Pair of large klismos chairs by Terence Harold Robsjohn-Gibbings and Saridis of Athens.
Greek walnut, woven leather.
Greece.
1960s.
65 × 73 × 92.5 cm (25.6 × 28.7 × 36.4 in).

This gondola chair of sorts is a variation on the iconic klismos chair from the Furniture of Classical Greece collection — here quite larger in size and more imposing, though the rather low seat and designed to accommodate a cushion, is at the same height as that of the standard klismos. Conceived by Terence Harold Robsjohn-Gibbings and executed by the Greek cabinetmaker Saridis of Athens, the collection emerged from the designer’s 1960 discovery of the Attic workshop of Eleftherios Saridis. It brought together archaeological research and exceptional craftsmanship, with pieces in Greek walnut, bronze and handwoven leather upholstery, in a project that sought to reimagine ancient Greek furniture with exquisite materials, modern purity and exacting precision. In May 1961, the King and Queen of Greece attended the first opening of the collection at the Saridis workshop in central Athens. Twenty-six pieces were exhibited, presented alongside photographs of archaeological discoveries — Attic vase fragments, funerary stelae (here that of Hegeso), and ceramics — which had served as direct sources for the designs.

The curves and lines of the klismos remain the most emblematic leitmotiv of the collection. According to Gisela Richter, the klismos is alltogether “most characteristically Greek piece of furniture” in which “the Greek sense of harmony and grace finds its best expression.” Defined by “a curved back and plain, curved legs”, it is typically devoid of ornaments, ‘its beauty lying solely in the proportion and line.” Robsjohn-Gibbings first encountered this ‘Greek sense of harmony’ in the early 1930s, after returning to England from four years in the United States : ‘On Saturday afternoons, he wrote, I often went to the British Museum. And there, while wandering around Roman Britain and ancient Greece, I happened to see a bronze miniature chair on the base of a Greek candelabrum. As I discovered later, it was a Greek chair called a klismos. Looking at the painted Greek vases with new eyes, I saw chairs, couches, stools, chests, and tables.’

It was this same collection, the Furniture of Classical Greece, that Jacqueline Kennedy-Onassis requested in 1968 when furnishing her now-famous “Pink House” on the island of Skorpios, the private retreat acquired some years earlier by Aristotle Onassis.

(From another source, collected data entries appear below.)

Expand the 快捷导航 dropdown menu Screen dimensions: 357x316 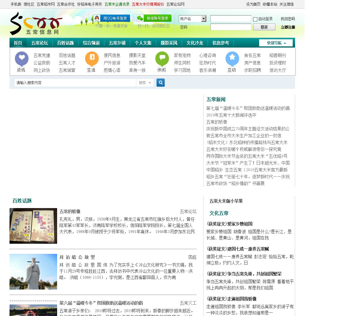[276, 43]
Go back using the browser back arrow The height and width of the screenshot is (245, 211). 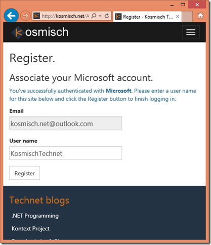[x=11, y=16]
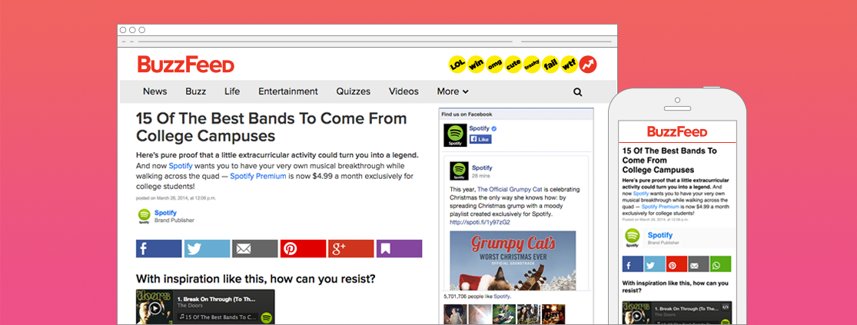Image resolution: width=857 pixels, height=325 pixels.
Task: Open search with the magnifying glass icon
Action: point(577,91)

Her choice helped establish Saridis’ reputation well beyond the academic or philhellenic world. Its appeal — the fusion of classical restraint and contemporary refinement — resonated with other discerning collectors of the twentieth century, including Estée Lauder and Doris Duke, who embraced Robsjohn-Gibbings’s cultivated modernism and its timeless edge on other prevailing trends.

Sources

Terence Harold Robsjohn-Gibbings, Furniture of Classical Greece, New York, 1963 ; Todd Merrill and Julie Iovine, Modern Americana, New York, 2008 ; George Manginis, “Klismos. The revival of ancient Green furniture by T. H. Robsjohn-Gibbings for Saridis of Athens”, lecture given at the Bard Graduate Center, 2025.